Statistical analysis
Data management and analysis was performed using the IBM SPSS Statistics software version 20.0 (IBM Corp., Armonk, NY, USA). The mean and standard deviation were used to describe participants’ age and scores for decayed, missing and filled teeth independently and the whole DMFT index. Relative percentages and numbers were used to describe sample distribution and dental treatment needs. The means for scores of decayed teeth (D), missing teeth (M), filled teeth (F) and DMFT index were compared by study group (diabetics and controls) and sex using the t-test for independent sample and the chi-square test was used to compare the relative percentage of treatment needs at the 95% confidence level.
RESULTS
Data from 70 children with type 1 DM and other 70 medically fit children serving as controls were analysed for this study, each group consisted of 70 children (45 males and 25 females aged between 10 and 15 years old).
Table 1 compares dental caries experience for both diabetic children and controls and for diabetic children according to their gender. The diabetic children have higher means for the number of decayed teeth (P = 0.037) and the number of missing teeth (P = 0.028). There are no gender differences in dental caries experience among diabetic children.
Table 1.
Mean scores (SD) for decayed (D), missing (M) and filled (F) teeth and DMFT index (n = 140)
| Variables | Decayed | Missing | Filled | DMFT index |
|---|---|---|---|---|
| Study group | ||||
| Diabetics | 0.91 (1.32) | 0.19 (0.57) | 0.09 (0.33) | 1.19 (1.74) |
| Non-diabetics | 0.57 (1.19) | 0.10 (0.35) | 0.10 (0.42) | 0.80 (1.46) |
| P | 0.037* | 0.028* | 0.665 | 0.071 |
| Sex | ||||
| Male diabetics | 0.84 (1.36) | 0.18 (0.61) | 0.07 (0.33) | 1.09 (1.87) |
| Female diabetics | 1.04 (1.24) | 0.10 (0.50) | 0.10 (0.33) | 1.36 (1.50) |
| P | 0.542 | 0.918 | 0.246 | 0.569 |
Indicates where differences were located.
Independent sample t-test was used to compare groups.

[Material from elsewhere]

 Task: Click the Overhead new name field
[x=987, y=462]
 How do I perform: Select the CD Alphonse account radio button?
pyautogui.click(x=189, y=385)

Table 2 reports dental treatment needs and shows comparison by study group and gender. Controls showed less periodontal treatment needs; just over half of them (51.4%) were found to have no signs of periodontal disease (P = 0.026). Professional gingival scaling was the most required periodontal treatment by diabetic children (42.9%), it was significantly higher than that for controls (P = 0.007). There were no statistically significant gender differences in dental caries experience or periodontal treatment needs among diabetic children.
Table 2.
Numbers (%) of participants according to their periodontal treatment needs (n = 140)
| Variables | Healthy | Personal oral hygiene instruction | Professional gingival scaling |
|---|---|---|---|
| Study group | |||
| Diabetics | 23 (32.9) | 17 (24.2) | 30 (42.9) |
| Non-diabetics | 36 (51.4) | 19 (27.2) | 15 (2.4) |
| P | 0.026* | 0.699 | 0.007* |
| Sex | |||
| Male diabetics | 36 (40) | 25 (27.8) | 29 (32.2) |
| Female diabetics | 23 (46) | 11 (22) | 16 (32) |
| P | 0.491 | 0.454 | 0.978 |
Indicates where differences were located.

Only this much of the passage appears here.